At step S100, the position sensor 40 senses the changed position of the to-be-welded objects after the melting and shrinkage thereof which occur during a welding process, and at step S102, the server 55 compares the sensed position information data with reference data stored the server 55 of the controller 30.

At step S104, the position data compared by the server 55 is calculated by the computer 60 to produce an optimal position data to perform the optimal welding operation, and at step S106, the control device 30 transmits the optimal position data to the block driving mechanism 50 to adjust a welding position.

Next, at step S108, the welding is performed after the adjustment of the welding position, and then the movable block 35 moves to a next welding position.

The above control process of the welding system is repeatedly performed up to a distal end of the to-be-welded objects and then is terminated.

As described above, according to a welding system of the present invention, it is possible sequentially identify the positions of the to-be-welded objects after the melting and shrinkage thereof using a position sensor and determine an optimal welding position of the to-be-welded objects during the welding to thereby realize an optimal finished product.

The invention has been described in detain with reference to preferred embodiments thereof. However, it will be appreciated by those skilled in the art that changes may be made in these embodiments without departing from the principles and spirit of the invention, the scope of which is defined in the appended claims and their equivalents.

Claims

1. A welding system comprising:

a fixing jig for securely fixing any one of a plurality of to-be-welded objects;

a movable jig for moving another of the plurality of to-be-welded objects

a movable block for horizontally moving the movable jig;

a block driving mechanism for driving the movable block;

a position sensor for detecting the position of the movable jig; and

a control device for receiving detected position data from the position sensor and controlling the block driving mechanism.
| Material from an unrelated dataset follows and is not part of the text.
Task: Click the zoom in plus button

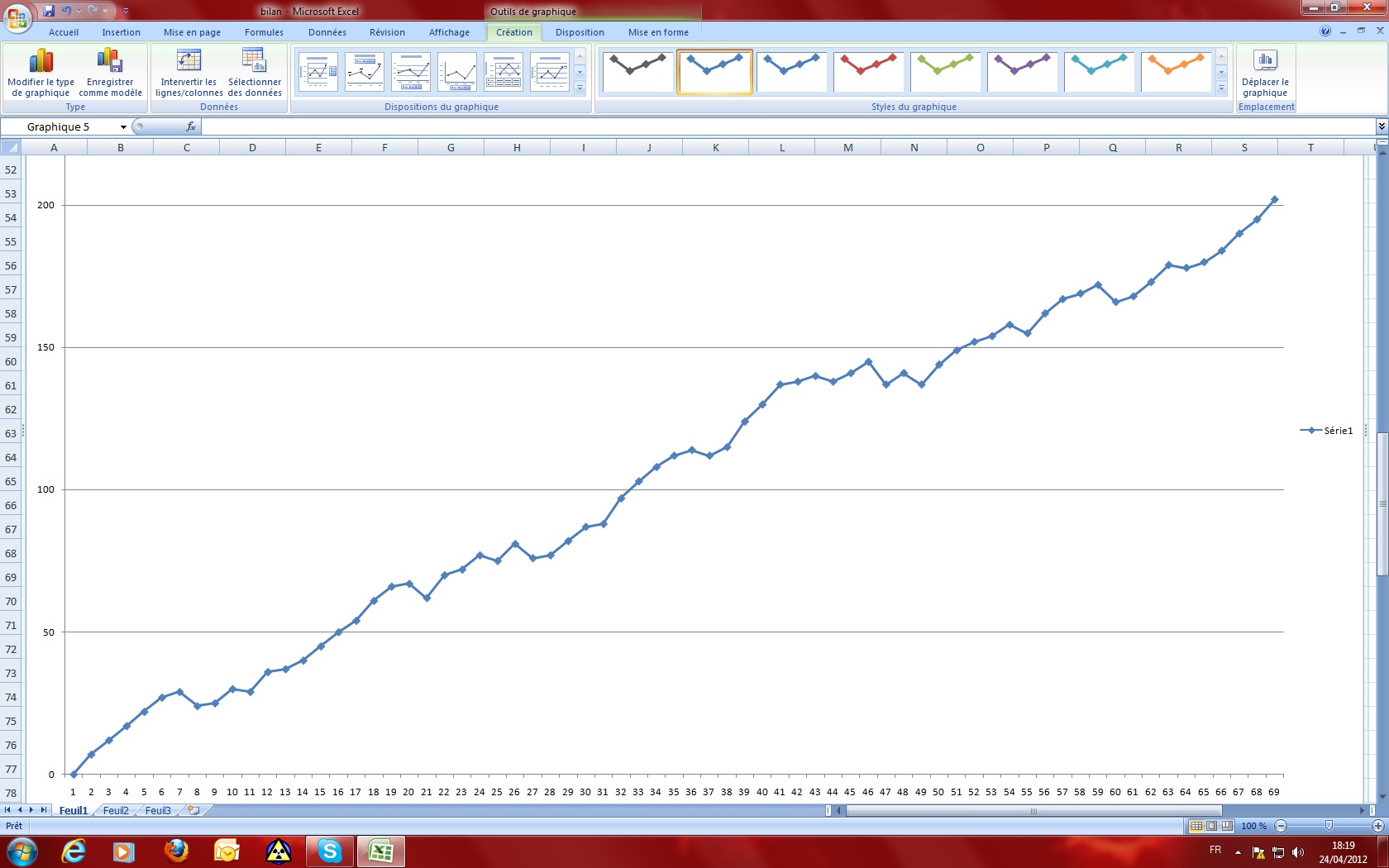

2. The welding system of claim 1, wherein the block driving mechanism comprises a servo motor for driving the movable block, and a power transmission unit for transmitting a driving force of the servo motor to the movable block.

3. The welding system of claim 1, wherein the position sensor comprises a light emitting section for irradiating light onto the movable jig and a light receiving section for receiving the light reflected from the movable jig.

4. The welding system of claim 1, wherein the control device comprises a server for comparing position data received from the position sensor with reference data, a computer for displaying result data compared by the server and calculating an optimal position data, and a programmable logic controller (PLC) for receiving the calculated position data from the computer and transmitting a command signal for driving the block driving mechanism to the block driving mechanism.

5. A method of controlling a welding system, the method comprising the steps of:

sensing the positions of to-be-welded objects after the melting and shrinkage thereof which occurs during a welding process;

comparing the sensed position information data with reference data;

calculating an optimal welding position of the to-be-welded objects based on the compared result;

adjusting and fixing the position of a movable jig based on the calculated result;

welding the to-be-welded objects after the position adjustment of the movable jig; and

moving the movable jig to a next welding position.